• [Problem statement]: Which lines below mention "agent"? Pick each one out.

• [Pixel coordinate grounding data]:
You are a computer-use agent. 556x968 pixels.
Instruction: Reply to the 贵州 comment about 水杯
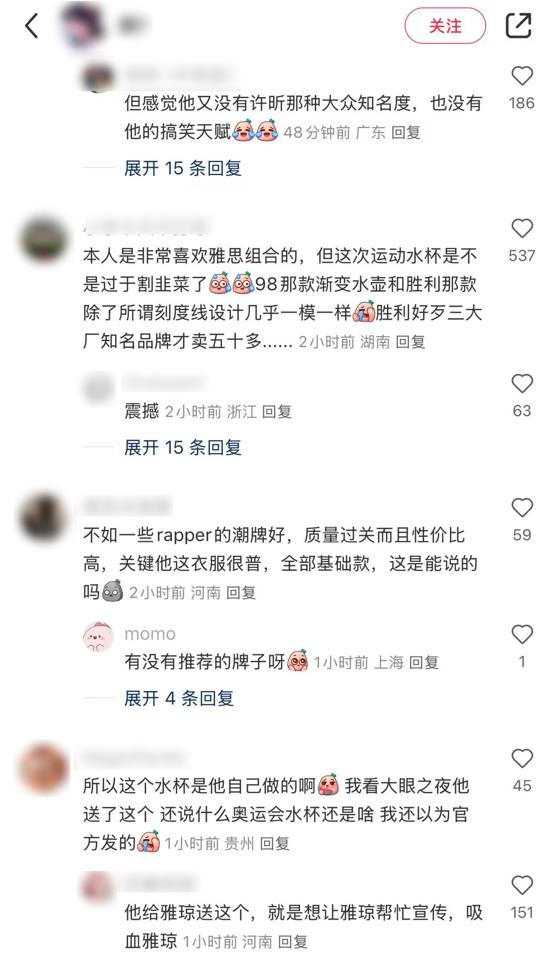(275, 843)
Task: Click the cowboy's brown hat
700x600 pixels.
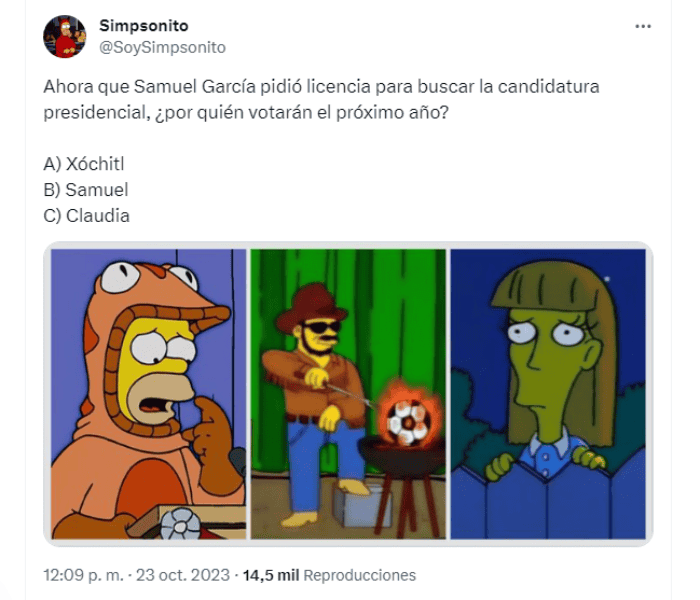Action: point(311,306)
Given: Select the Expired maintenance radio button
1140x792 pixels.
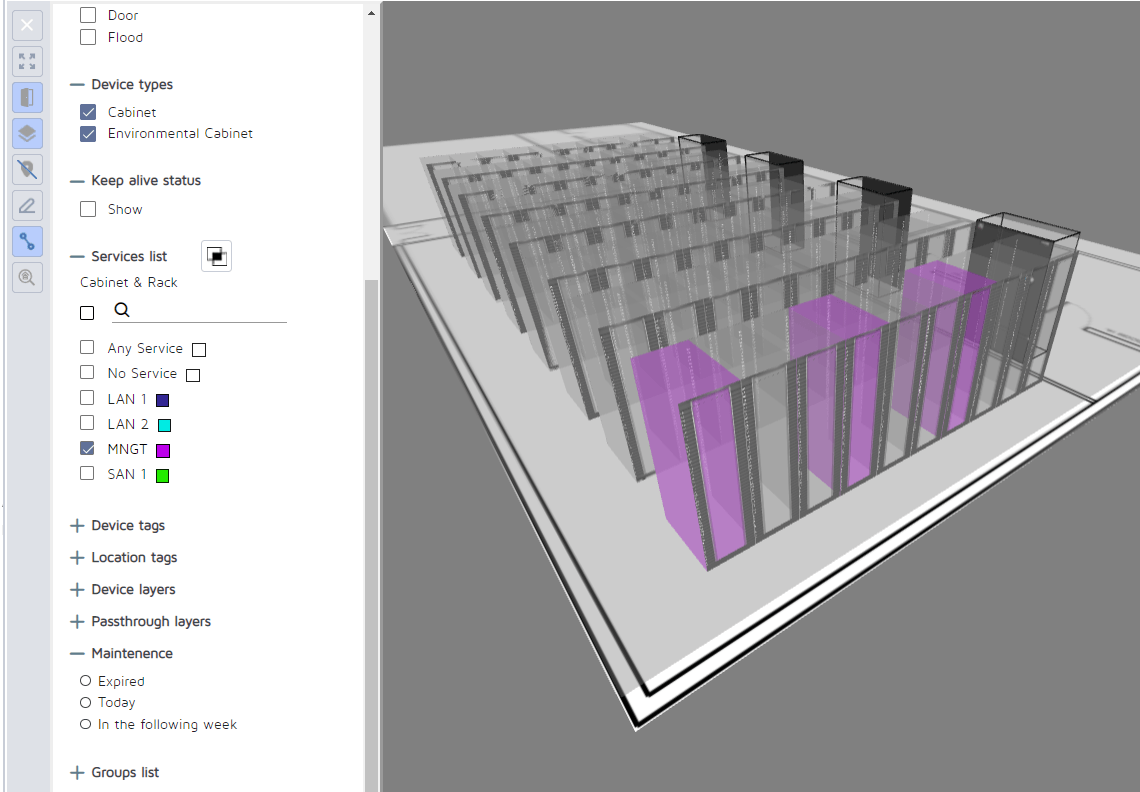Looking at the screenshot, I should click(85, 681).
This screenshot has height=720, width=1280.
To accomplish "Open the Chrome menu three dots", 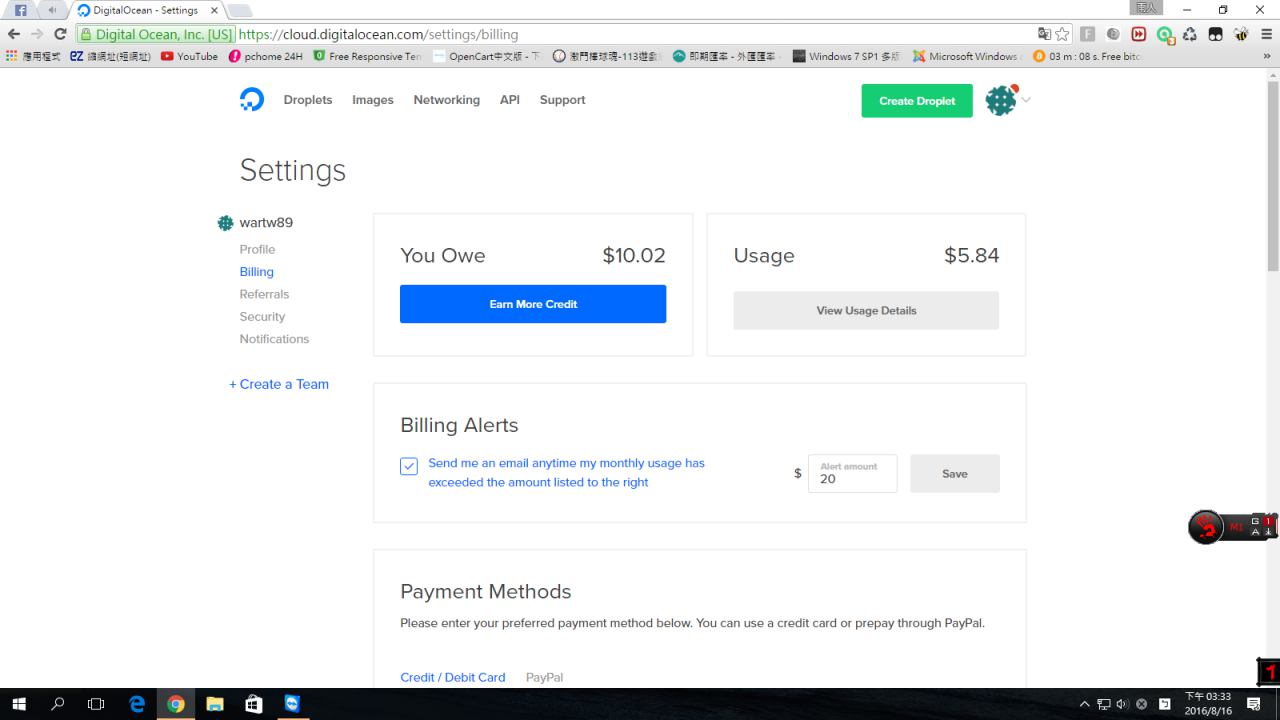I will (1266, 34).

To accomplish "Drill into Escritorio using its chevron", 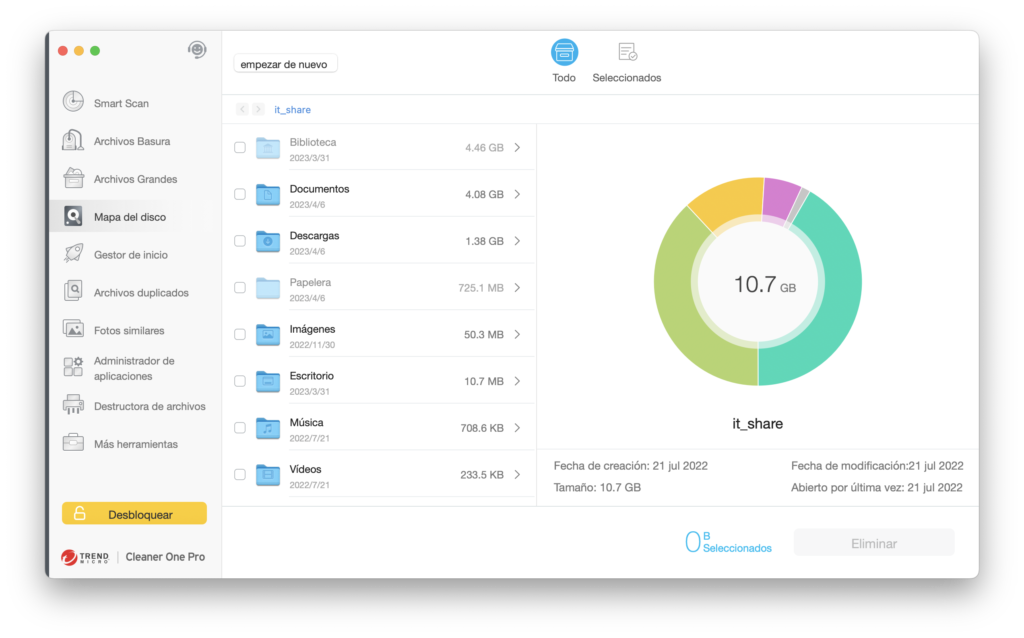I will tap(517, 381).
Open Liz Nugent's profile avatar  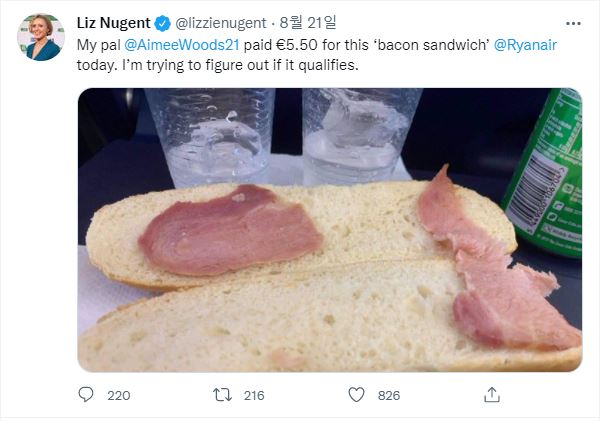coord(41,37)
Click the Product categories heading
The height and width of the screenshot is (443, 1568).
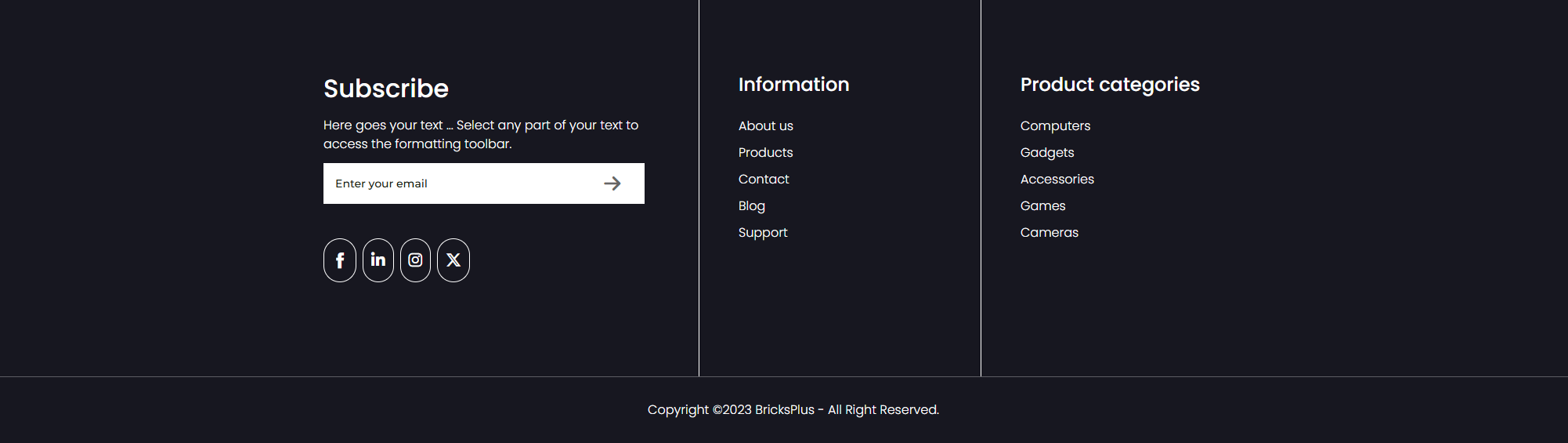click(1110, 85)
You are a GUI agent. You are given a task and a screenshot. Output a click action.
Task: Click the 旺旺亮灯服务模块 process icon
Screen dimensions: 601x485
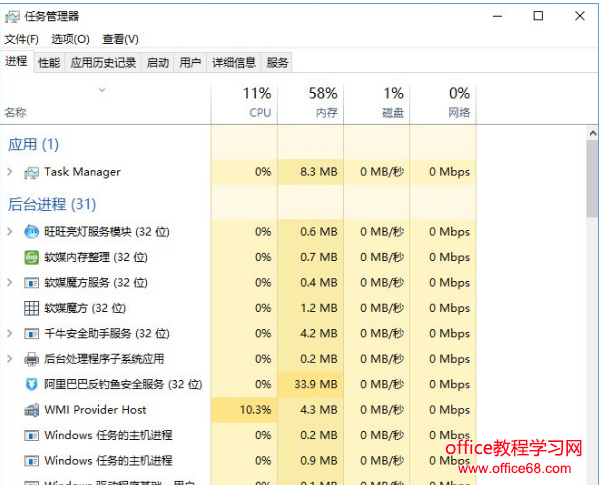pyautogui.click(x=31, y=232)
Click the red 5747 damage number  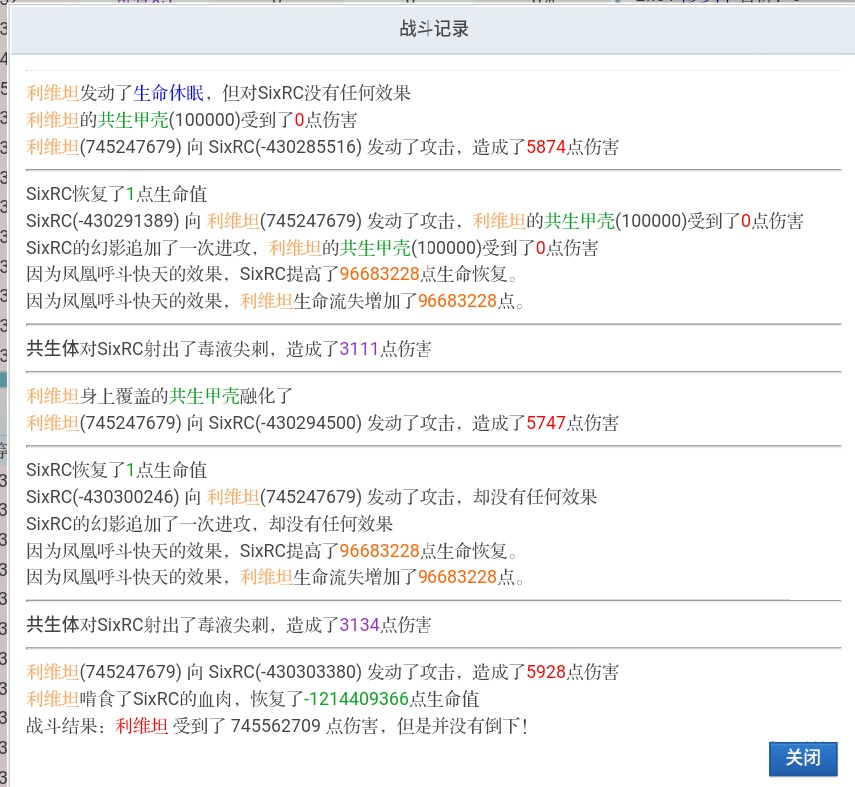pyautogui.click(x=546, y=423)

• [Written solution]:
You are a computer-use agent. 556x968 pixels.
You are a GUI agent. You are given a task and a screenshot. Output a click action.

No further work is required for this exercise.